During our most recent road trip, rolling through rural Texas, we discovered 104.1 (“The Ranch”). Tall trees on either side, stretching toward a cloudless blue sky, and a cold Dr. Pepper and …. “Seven Spanish Angels”! This Ray Charles-Willie Nelson ballad gave me goosebumps and filled my eyes with tears when I was a kid. It still does. I sat transfixed in the passenger seat, soaking it in. That radio station took over our dial and held it nearly the whole afternoon (in direct contravention of our rule that we take hour-long turns with music in the car). 104.1 played so many beloved songs that I started writing them down, already knowing I would share them with you. So, break out the cowboy hat and oversized belt buckles …. Enjoy the cheesy, like “Cadillac Ranch” and “Older Women”. Enjoy the poignant, like “Back Home Again” and “Smokey Mountain Rain”. Enjoy all of it. Here’s a list of my favourites from that day, in the order the station played them, with links ….

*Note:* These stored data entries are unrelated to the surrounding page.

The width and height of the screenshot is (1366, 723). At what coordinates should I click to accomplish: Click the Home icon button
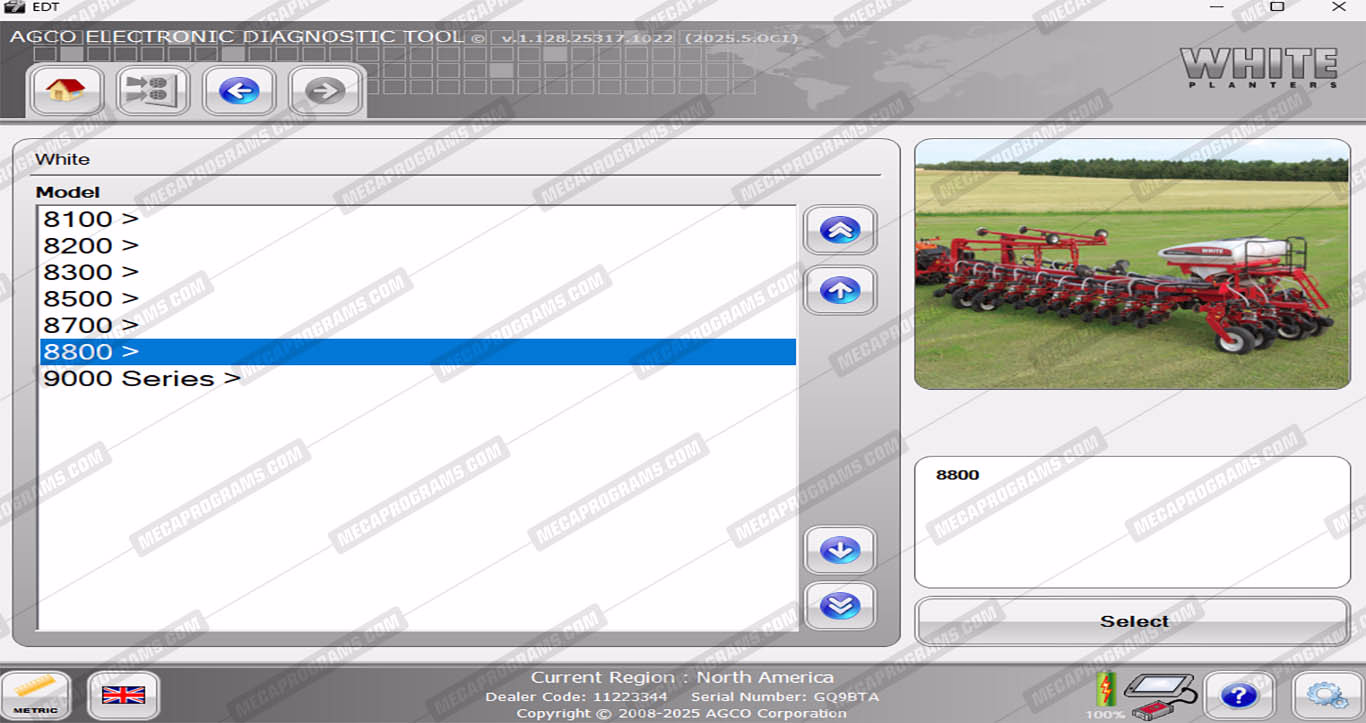coord(66,91)
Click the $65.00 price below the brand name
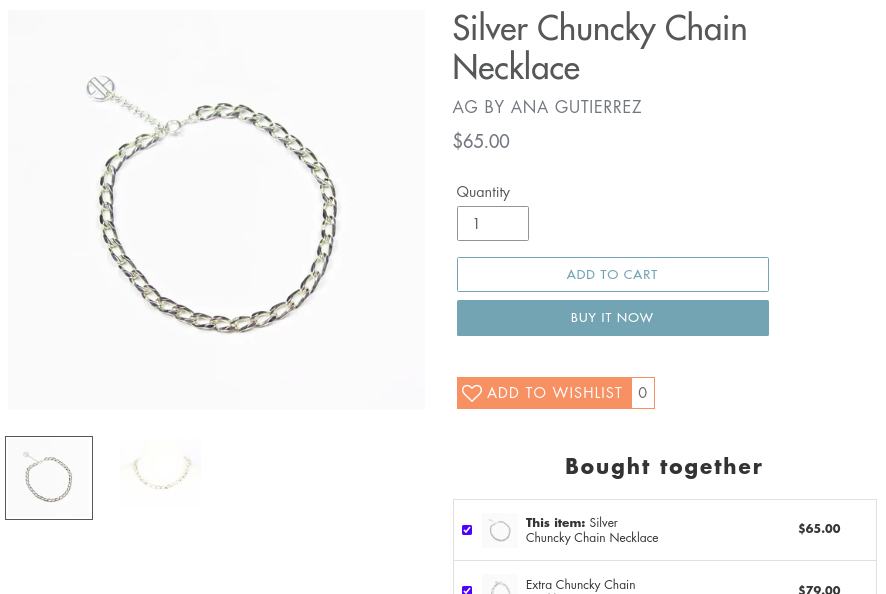This screenshot has width=886, height=594. (x=481, y=141)
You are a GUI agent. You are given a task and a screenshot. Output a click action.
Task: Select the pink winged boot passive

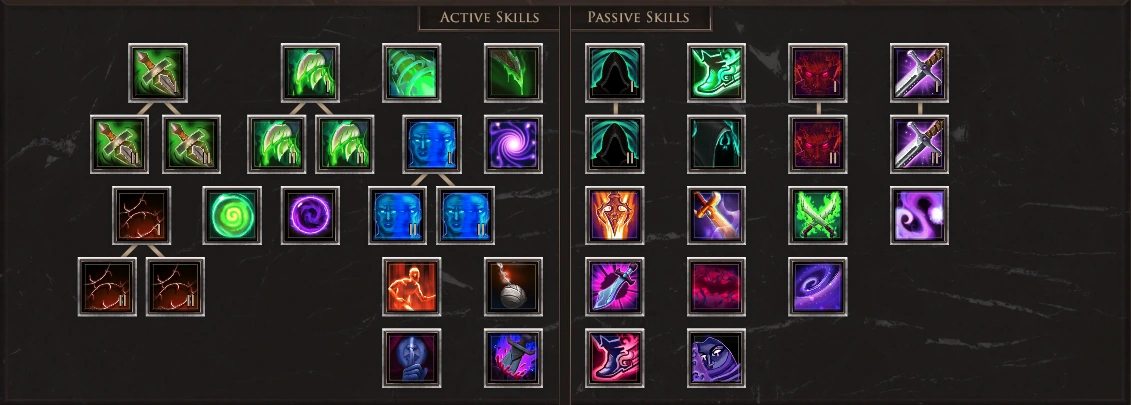(x=615, y=358)
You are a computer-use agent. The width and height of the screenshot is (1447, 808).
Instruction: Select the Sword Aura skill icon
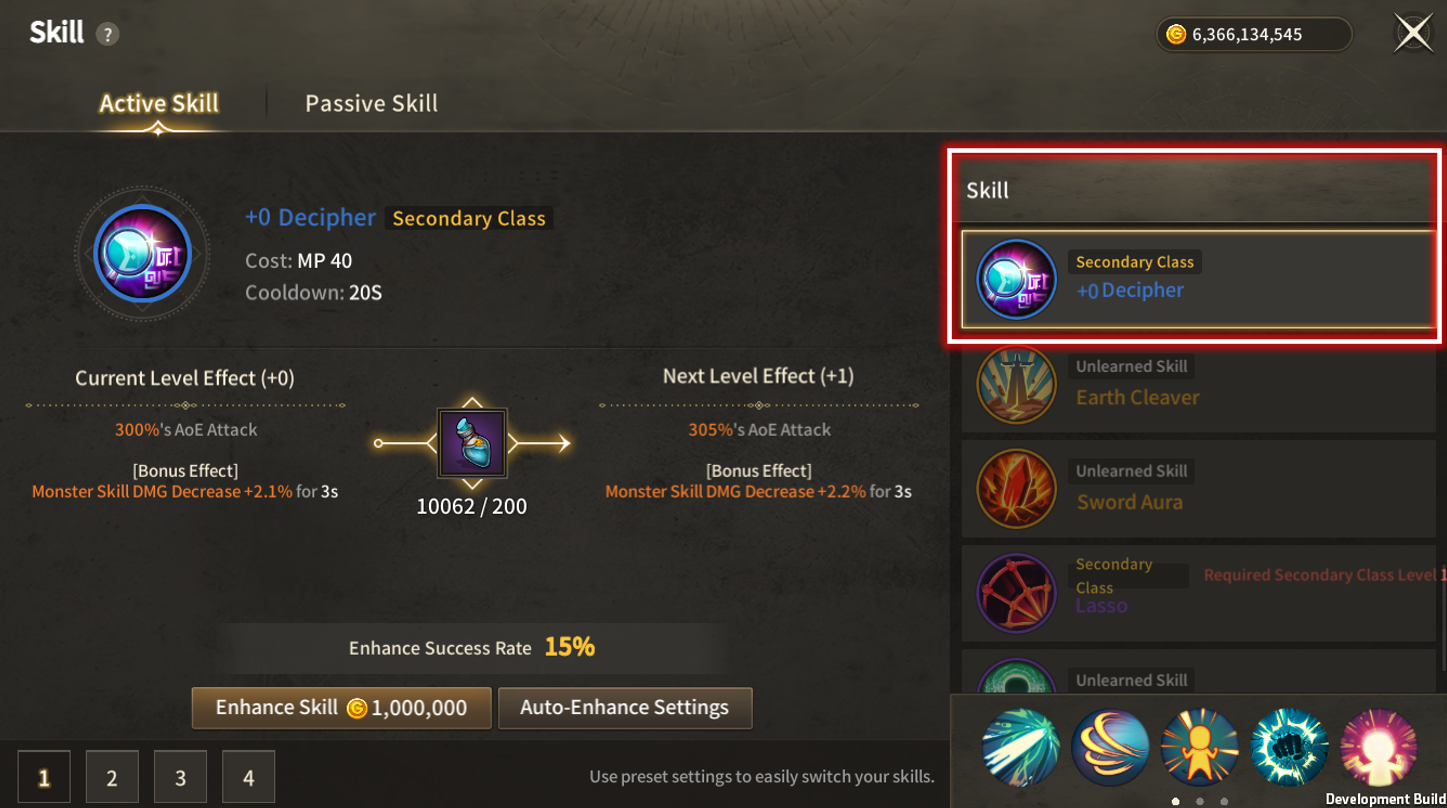[x=1016, y=489]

“Cadillac Ranch” – Chris LeDoux

“Back Home Again” – John Denver

“Eighteen Wheels and a Dozen Roses” – Kathy Mattea

“If Heaven Ain’t Alot Like Dixie” – Hank Williams Jr.

“Fool-Hearted Memory” – George Strait

“It Must Be Love” – Don Williams

“Mamas, Don’t Let Your Babies Grow Up to be Cowboys” – Waylon Jennings & Willie Nelson

“I’ve Already Loved You In My Mind” – Conway Twitty

“Drivin’ My Life Away” – Eddie Rabbit

“Smokey Mountain Rain” – Ronnie Milsap

“Older Women” – Ronnie McDowell

“All My Exes Live in Texas” – George Strait

“Long-Necked Bottle” – Garth Brooks

“The Ride” – David Allan Coe

“She’s My Rock” – George Jones

Disclaimer: I did my best to find videos that are not cringe-worthy. This is no small feat in the wild west of Youtube. Just close your eyes and focus on the music.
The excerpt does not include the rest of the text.